Não obstante provadas as condutas descritas no caput e no parágrafo primeiro, inciso I, do artigo 12 da Lei n° 6.368/76, a conduta de consentir e responsabilizar-se pelo local destinado ao preparo e depósito da droga serviria, ainda que isoladamente, a incriminar o denunciado Vanderley, tendo em vista o parágrafo segundo deste citado dispositivo da Lei de Tóxicos." (fls. 1.134/1.135).

VANDERLEI DA CUNHA MADUREIRA e MÁRIO ZENON SANDOVAL SOLIS apelam (fls. 1.217/1.224), sustentando a inexistência de prova idônea para condenação dos apelantes. Alegam que o Ministério Público não logrou comprovar a participação dos apelantes no evento criminoso.

Outrossim, aduzem a ausência do vínculo associativo para configurar o art. 14 da Lei 6.368/76.

Por sua vez, RAMON ARIEL FRANCISCO RODRIGUES e HOLMER ACOSTA RUIZ apelam, alegando, preliminarmente, nulidade do processo em razão de prejuízo causado à defesa pelos seguintes fatos:

. inacessibilidade da defesa a todas as provas colhidas na fase inquisitorial, em especial uma fita de vídeo gravada pelos agentes federais que registraram a presença dos acusados Holmer e Ramon na empresa Líder Química Ltda. e três envelopes pardos, contendo documentos apreendidos nas operações policiais;

. indeferimento, pelo magistrado a quo de duas perguntas à testemunha de acusação Alexandre;

. negativa ao pedido de acareação entre a testemunha Michael Antônio dos Santos e o acusado Rui Barbosa Saraiva Filho, além das testemunhas Cláudia Patrícia Lopes Tobar e Vilma Clara de Oliveira.

No mérito, sustentam que as provas produzidas contra os mesmos são contraditórias, não sendo suficientes a arrimar um decreto condenatório.

Em síntese, asseveram que:

"A verdade é que os réus foram condenados:

  1. Porque se hospederam em João Pinheiro às custas de Luis Scalia Neto, Ramon Ariel em busca de emprego, tendo pago a Luis a quantia de U$ 2.000,00 (dois mil dólares) para que este lhe servisse como agenciador de emprego, e Holmer Acosta por vir ao Brasil, a convite do amigo Ramon, para fugir das FARC (Forças Armadas Revolucionárias da Colômbia) que o estavam ameaçando, e à sua família, bem como os extorquindo;

  2. Porque confiaram em um brasileiro, de nome Luis, que, mostrando-se-lhes uma pessoa de recursos, ofereceu-lhes ajuda, sem que jamais desconfiassem das reais intenções deste;

  3. Por um depoimento prestado por Holmer Acosta, em sede policial, que foi integralmente descartado por ele próprio em juízo, vez que lhe eram feitas diversas perguntas ao mesmo tempo, suas respostas eram resumidas pela autoridade policial, e, ao fim, não lhe foi lido pela intérprete, 'porque já eram duas horas da manhã'.

### MATERIAL FORNECIDO

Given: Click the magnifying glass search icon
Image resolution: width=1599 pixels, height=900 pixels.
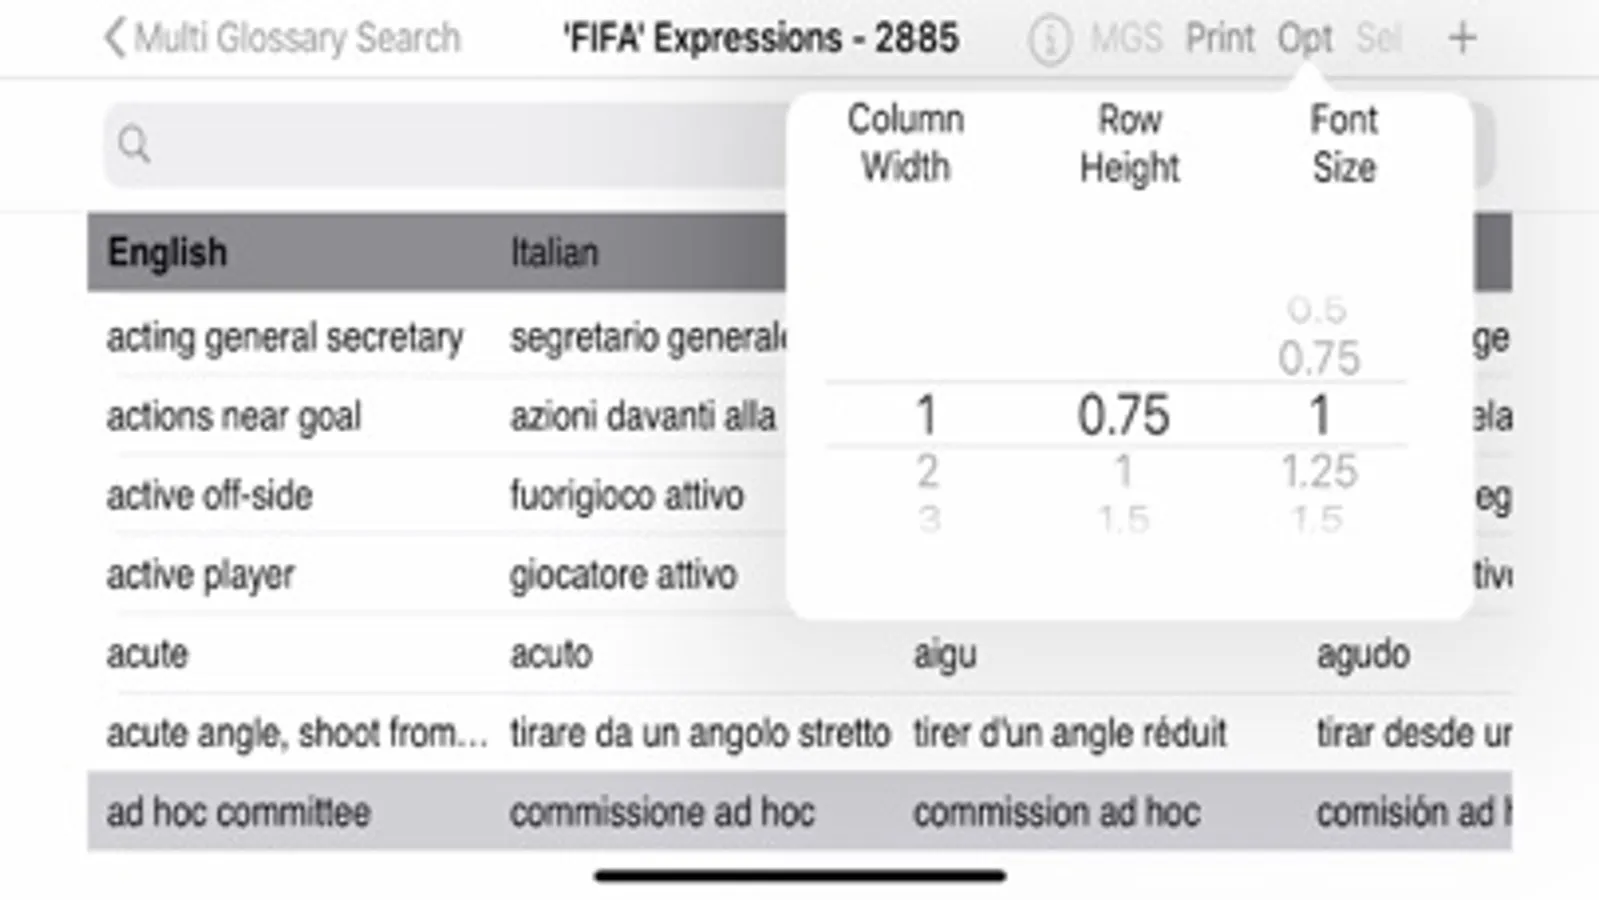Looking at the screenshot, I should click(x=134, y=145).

### INSTRUÇÕES DA TAREFA
Dê sequência ao trecho sobre as apelações dos réus na ação penal da Lei de Tóxicos, começando logo depois da última frase apresentada.

### RESPOSTA ESPERADA
    Quanto ao item 'a' acima, cabe ressaltar que os apelantes não tinham conhecimento sobre as reais intenções de Luís Scalia Neto, e que confiaram em sua oferta de ajuda até porque Ramon havia pago a este a quantia de dois mil dólares.

    Data maxima venia, se os apelantes podem ser condenados em vista de tal fundamentação, todo cidadão que não tomar cautelas ao contratar o serviço de terceiros, não exigir destes atestados de idoneidade, de antecedentes e de boas intenções, a partir de então, também o será.

    Se, sem que saiba, uma pessoa contratar serviços lícitos de um estelionatário, será estelionatário também? Se for contratado o serviço - lícito - um homicida, isso fará da pessoa também um homicida? O que se dirá, então, de um estuprador? Está certo, quando a esmola é muita o santo desconfia! Mas será que, em vista de todas as lacunas e obscuridades reconhecidas pelo próprio juízo a quo nestes autos, em vista de todo o lastro probatório em que se baseou a defesa, tal máxima é suficiente para que se afirme, com absoluta certeza, que existiu vínculo subjetivo entre Ramon, Holmer e os demais acusados, voltado ao tráfico internacional de drogas? A defesa entende que não.

    Resta apenas aos apelantes confiar que não seja mantida sua condenação apenas com base no depoimento prestado por Holmer em sede policial, que não lhe foi sequer lido pela intérprete após prestado, 'porque já eram duas horas da manhã', e que depois foi integralmente negado por ele em juízo.

    De fato, dadas todas as 'trapalhadas', apontadas à saciedade no inquérito policial, não parecem tão absurdas as declarações de Holmer em juízo, de que a autoridade policial lhe fazia várias perguntas de uma só vez, resumia tudo no Auto de interrogatório, de que este não lhe foi traduzido, sendo-lhe mandado assinar, e de que dele constam...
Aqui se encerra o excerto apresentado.